[[ Records supplied open ]]
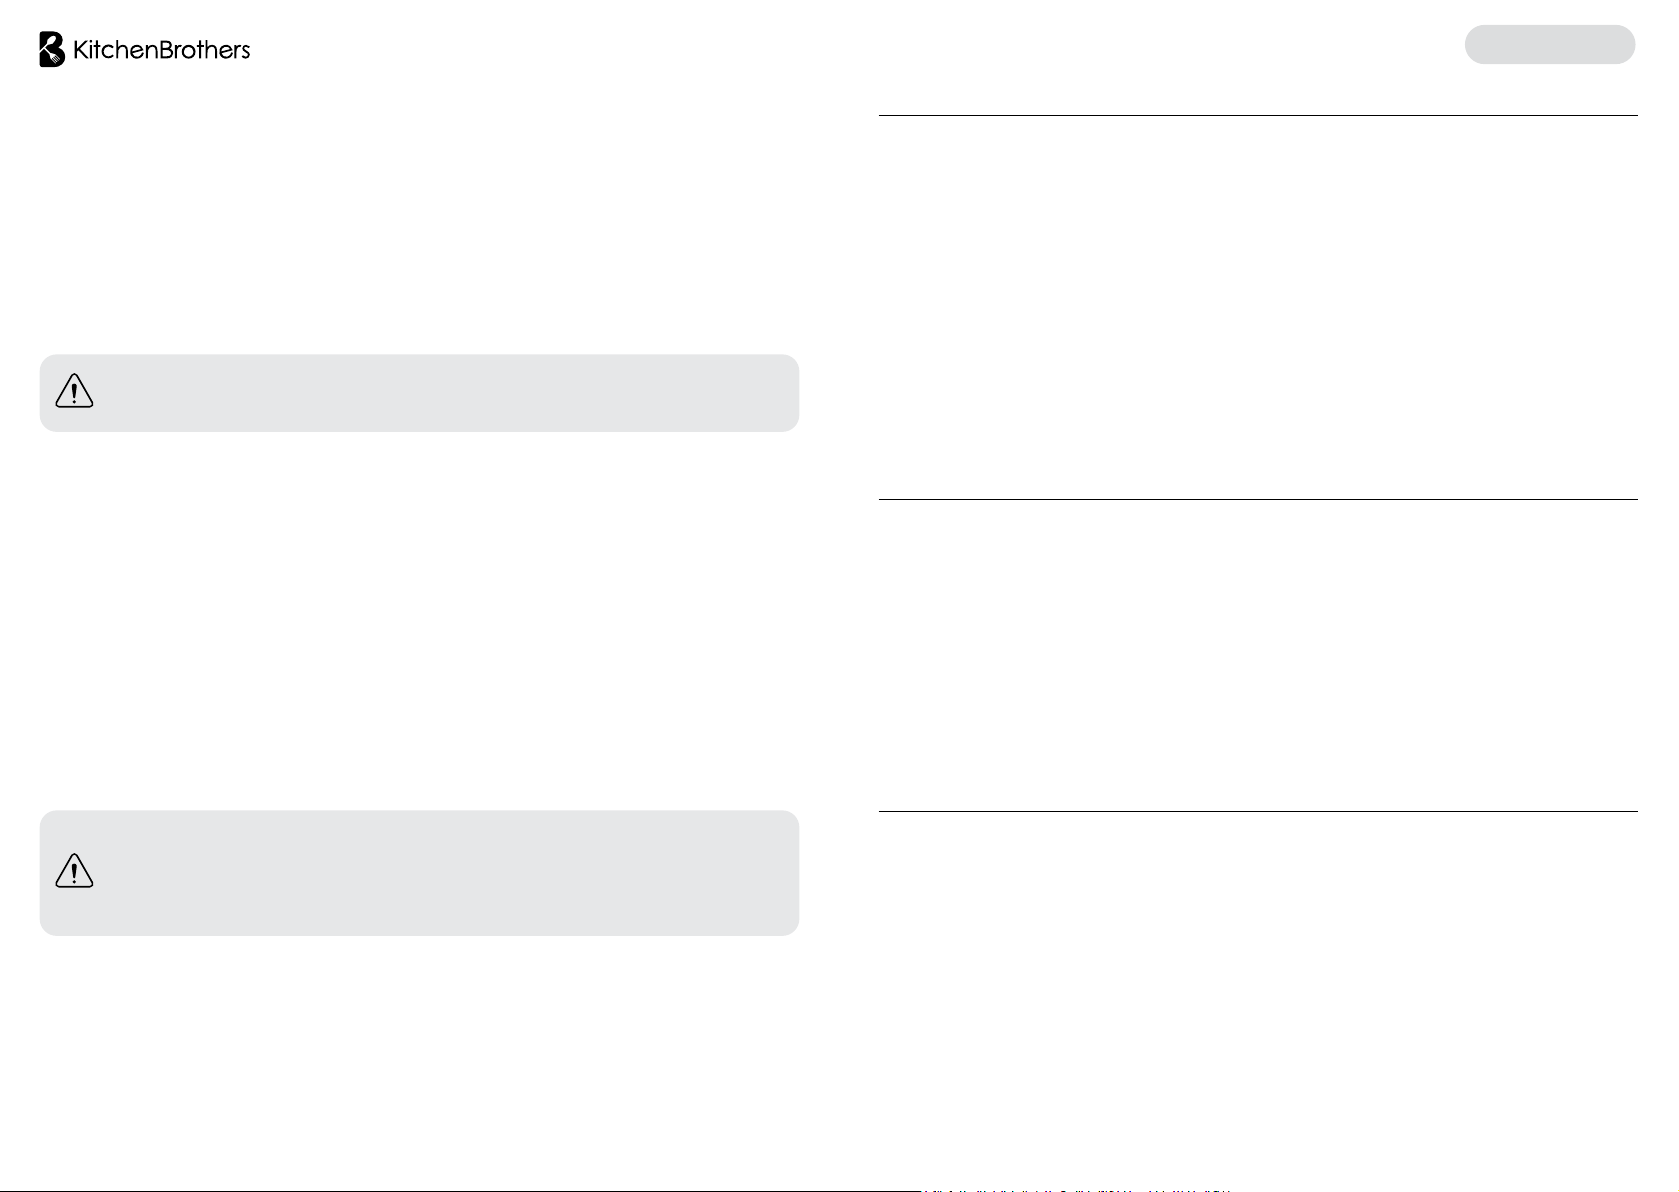The width and height of the screenshot is (1679, 1192).
Task: Click blank section between top and middle dividers
Action: click(1258, 307)
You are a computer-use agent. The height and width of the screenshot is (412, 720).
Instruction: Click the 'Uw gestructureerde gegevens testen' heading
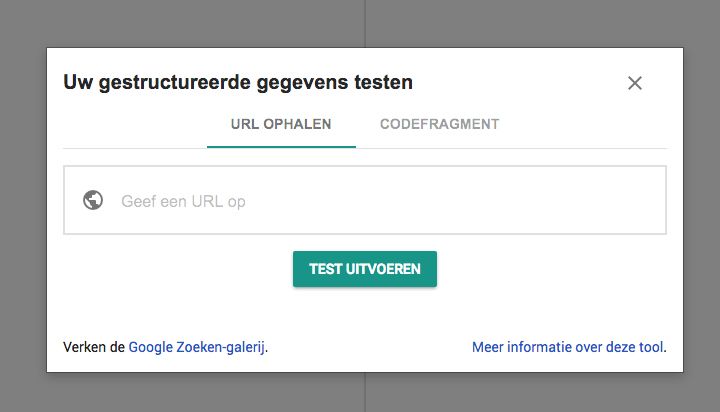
[[ Records supplied closed ]]
> _Work instructions_
Write out, exactly and with nothing added, every line from the one that holds "You are a computer-use" to the end of the entries above; pictures stay out.

> _Written response_
You are a computer-use agent. The height and width of the screenshot is (412, 720).
Instruction: Click the 'Uw gestructureerde gegevens testen' heading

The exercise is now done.